Haistar memiliki gudang yang tersebar di Jakarta, Bandung, dan Surabaya. Mereka juga terpilih sebagai mitra Pos Indonesia untuk “Haipos” dalam rangka optimalisasi aset perseroan yang berada di Medan, Palembang, dan Makassar.

Menurut keterangan seller kit TokoCabang, merchant Tokopedia dengan minimal reputasi Gold 1 atau Official Store dapat memanfaatkan gudang mitra untuk menitipkan barang-barangnya agar lebih cepat sampai ke konsumen.

Adapun lokasi gudang yang dapat dimanfaatkan merchant sejauh ini ada di Haistar Gading, Haistar Kamal, Haistar Bandung, Haistar Surabaya, dan Haistar Makassar. Sementara Titipaja baru tersedia di Cililitan, Jakarta, karena layanan baru beroperasi pada awal tahun ini. Kendati begitu, perusahaan berencana untuk ekspansi ke Bandung, Medan, Denpasar, dan Pontianak.

TokoCabang menggunakan konsep semi B2C karena mitra gudang dalam hal ini Haistar dan Titipaja akan menerima ongkos yang dibayarkan merchant dan dihitung berdasarkan volume bulanan. Misalnya, untuk volume lebih dari 1000 unit dikenakan biaya fulfillment Rp2.400 per unit untuk setiap barang yang terjual dan biaya penyimpanan Rp2.000 per unit tiap bulan.

Biaya tersebut terhitung lebih efisien ketimbang merchant harus buka cabang dan buka gudang sendiri karena harus memperhatikan biaya pekerja, biaya pengemasan, dan beban gudang. Ini adalah solusi win-win yang diciptakan Tokopedia untuk semua stakeholder.

Pandemi membuat mobilitas menjadi sangat terbatas, termasuk dalam memenuhi kebutuhan sehari-hari. Alhasil pola belanja cenderung bergeser dari offline ke online. Jumlah penjual online pun meningkat.

Menurut catatan internal perusahaan, ada penambahan satu juta penjual baru menjadi 8,3 juta penjual pada Mei 2020 dalam kurun waktu tiga bulan.

Game changer untuk dunia e-commerce

Solusi Tokopedia bisa dikatakan berbeda dengan apa yang ditawarkan platform e-commerce B2C lain, misalnya Blibli, Lazada, dan JD.id.

Semua pemain B2C memperbanyak aset fisik, berupa gudang, untuk menyimpan barang-barang yang dijual. Memiliki gudang yang tersebar di beberapa titik di tiap kota berarti semakin pendek jarak pengiriman. Waktu pengiriman akan jauh lebih singkat dan ongkos kirim yang dibayarkan konsumen akan semakin murah.

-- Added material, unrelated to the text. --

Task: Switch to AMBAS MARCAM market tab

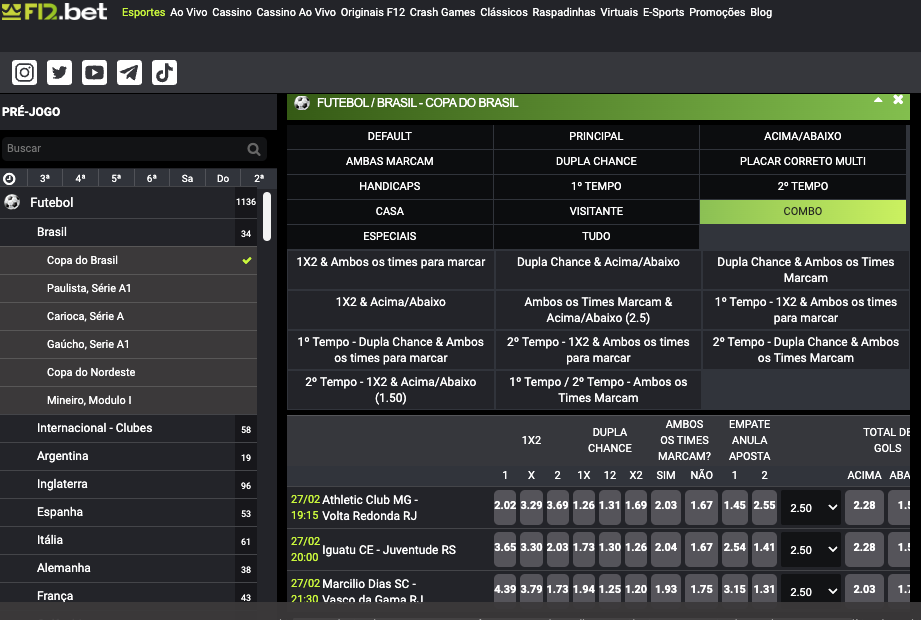Action: 389,161
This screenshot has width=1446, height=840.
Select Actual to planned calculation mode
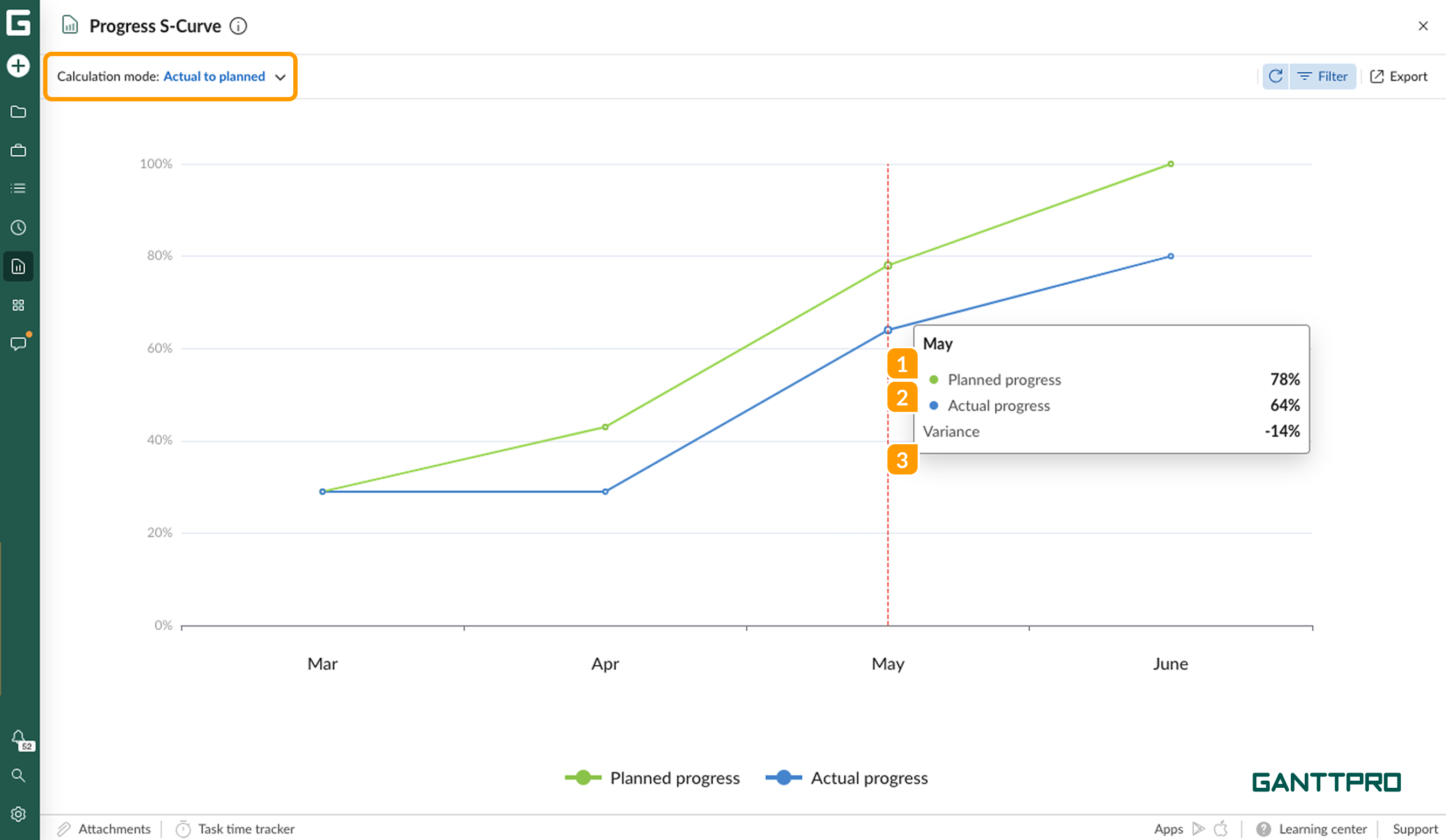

Pada awal tahun ini, Blibli berencana menambah gudang menjadi 21 unit, serta hub dan mobile hub, menjadi 43 unit untuk percepat pengiriman. JD.id saat ini memiliki 11 gudang yang tersebar di Medan, Jakarta, Semarang, Pontianak, Surabaya, dan Makassar. Sedangkan Lazada memiliki 12 gudang dan 75 hub. Gudang terbesarnya ada di Cilodong, Makassar, Surabaya, dan Balikpapan.

Tokopedia sendiri pada bulan ini akan menambah kehadiran TokoCabang di Makassar, Medan, dan Palembang. Dalam keterangan resmi, sejak diluncurkan di Jakarta, Bandung, dan Surabaya, penjual yang memanfaatkan ini tidak perlu mempertimbangkan isu operasional — baik ketika menerima pesanan, mengemas, hingga mengantar ke kurir, terutama ketika menghadapi lonjakan permintaan.

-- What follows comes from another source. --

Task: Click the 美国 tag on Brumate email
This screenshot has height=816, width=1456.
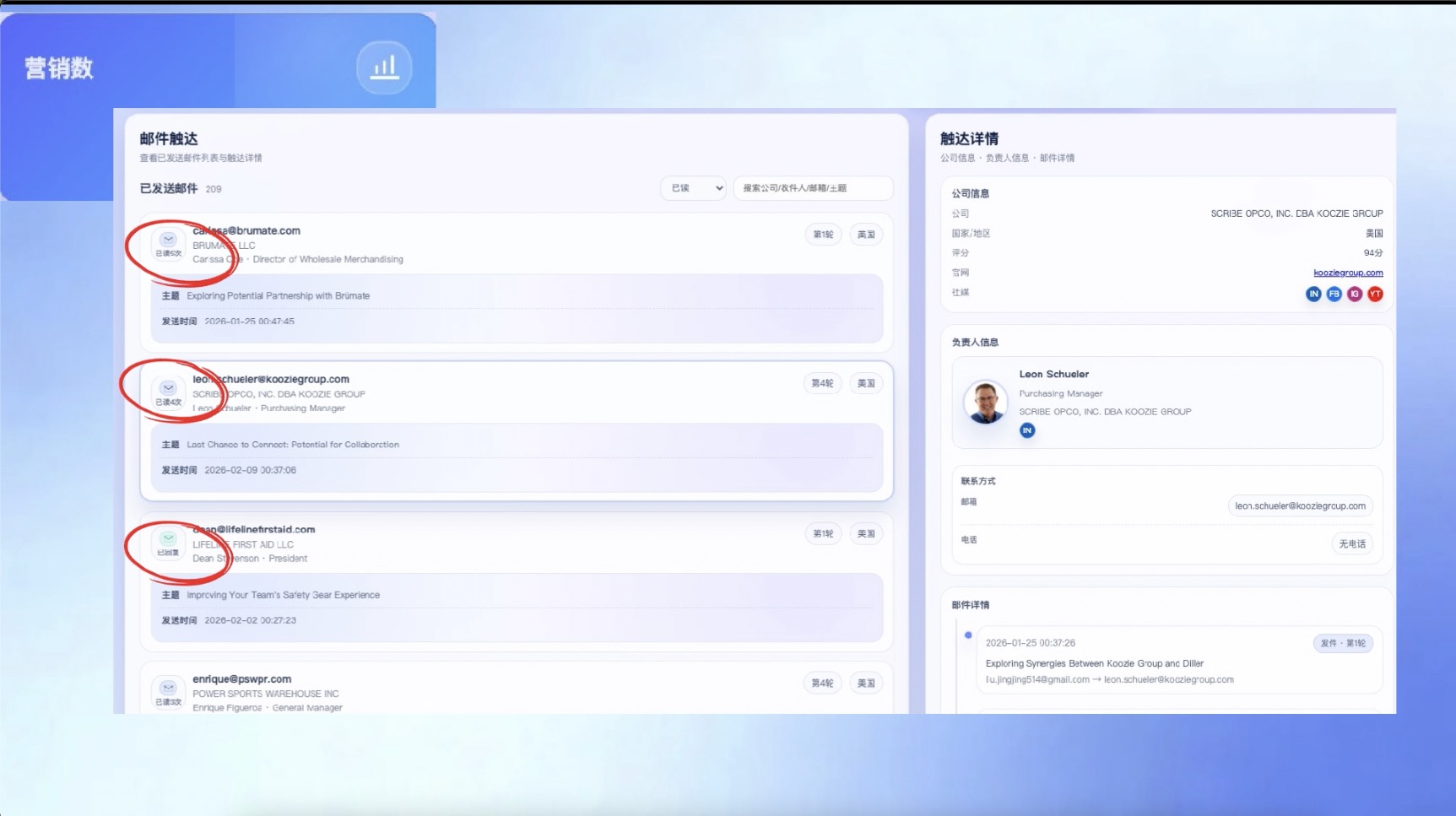Action: 866,235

Head of Fulfillment Tokopedia Erwin Dwi Saputra menjelaskan, selama pandemi terjadi lonjakan signifikan dalam jumlah pesanan yang ditangani TokoCabang hingga 2,5 kali lipat pada kuartal kedua dibandingkan kuartal pertama tahun ini.

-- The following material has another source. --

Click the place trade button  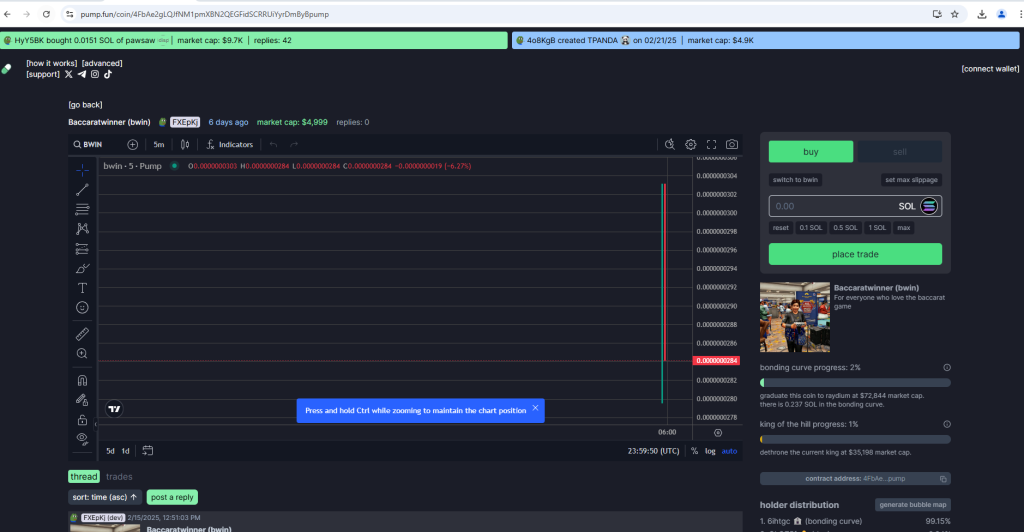[855, 254]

Pengguna TokoCabang salah satunya adalah Big Bad Wolf yang menggelar bazar buku online pada 27 Mei-3 Mei dan 24-30 Juni lalu. Ratusan ribu buku terjual, dikemas, dan didistribusikan ke berbagai wilayah dengan lebih cepat lewat TokoCabang.

Konsumen yang memilih pelayanan melalui Tokopedia bisa memanfaatkan filter “Dilayani Tokopedia” di halaman pencarian.